A contrario, le Maroc a toujours respecté la souveraineté de la Tunisie et promptement volé à son secours dans les moments les plus difficiles.
C’est ainsi que le roi Mohammed VI s’est rendu en visite officielle en Tunisie en mai-juin 2014 où il s'est même promené dans la rue, en allant à la rencontre de Tunisiens, sans le moindre protocole. Le roi a montré de la sorte au monde entier que la Tunisie post-Révolution du jasmin est un pays démocratique, en sécurité et digne de confiance.
Plus récemment, en juin 2021, et suite à la flambée du Covid-19 ayant conduit à une saturation des hôpitaux tunisiens, entraînant des décès quotidiens par centaines faute d’oxygène, et alors qu’aucun pays ne lui était sérieusement venu en aide, le Maroc a mis en place un pont aérien vers la Tunisie. Plus d’une quinzaine d’avions ont transporté des tonnes de médicaments, sans parler de l’installation d’un hôpital mobile de réanimation ultra-équipé avec tout son personnel médical spécialisé.
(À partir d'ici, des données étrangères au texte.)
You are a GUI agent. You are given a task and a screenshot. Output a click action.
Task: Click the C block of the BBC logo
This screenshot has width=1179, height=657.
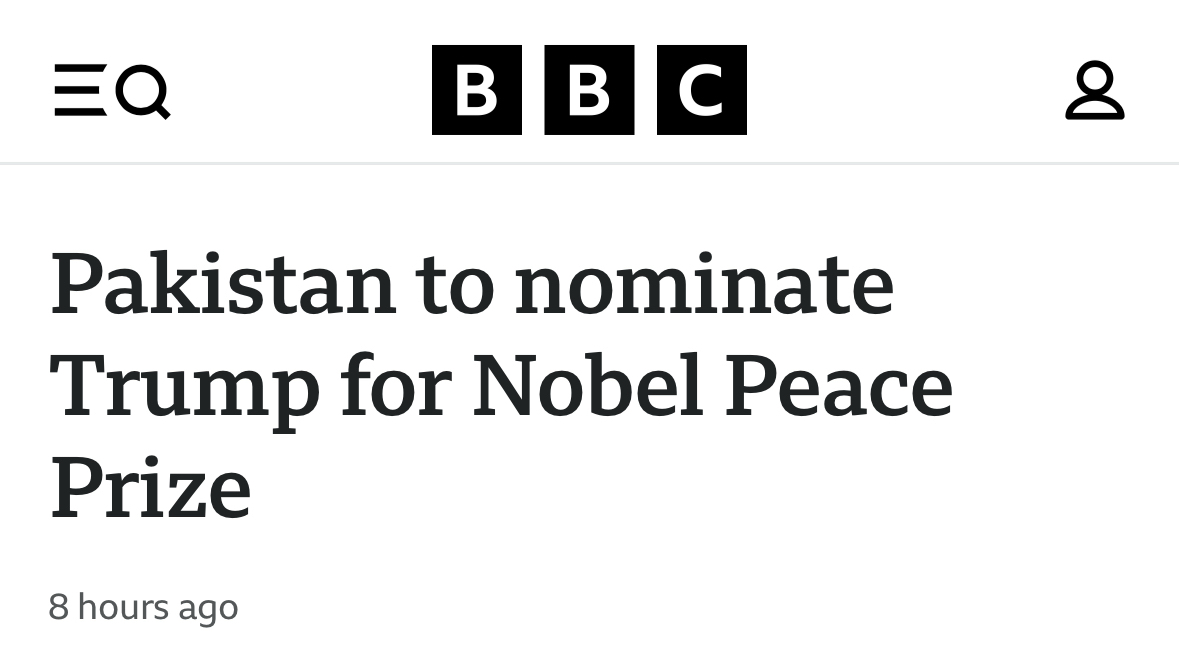[701, 90]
D’ailleurs, le Maroc et la Tunisie ont en commun d’avoir été toujours considérés comme les pays maghrébins les plus stables et les plus modérés. Une attitude du juste milieu qui leur a été reconnu par leurs partenaires de l’Union du Maghreb arabe en acceptant que le siège de l’UMA soit installé en permanence à Rabat et que son secrétaire général soit toujours un Tunisien.
En déroulant le tapis rouge au patron d’une entité fantoche, Kaïs Saïed a rompu avec la politique extérieure observée par son pays depuis l’indépendance. Sa provocation délibérée, et visiblement assumée, ne ruinera pas le capital de sympathie dont jouissent les Tunisiens auprès des Marocains, mais entraînera des conséquences qui pèseront longtemps sur les relations entre les deux pays.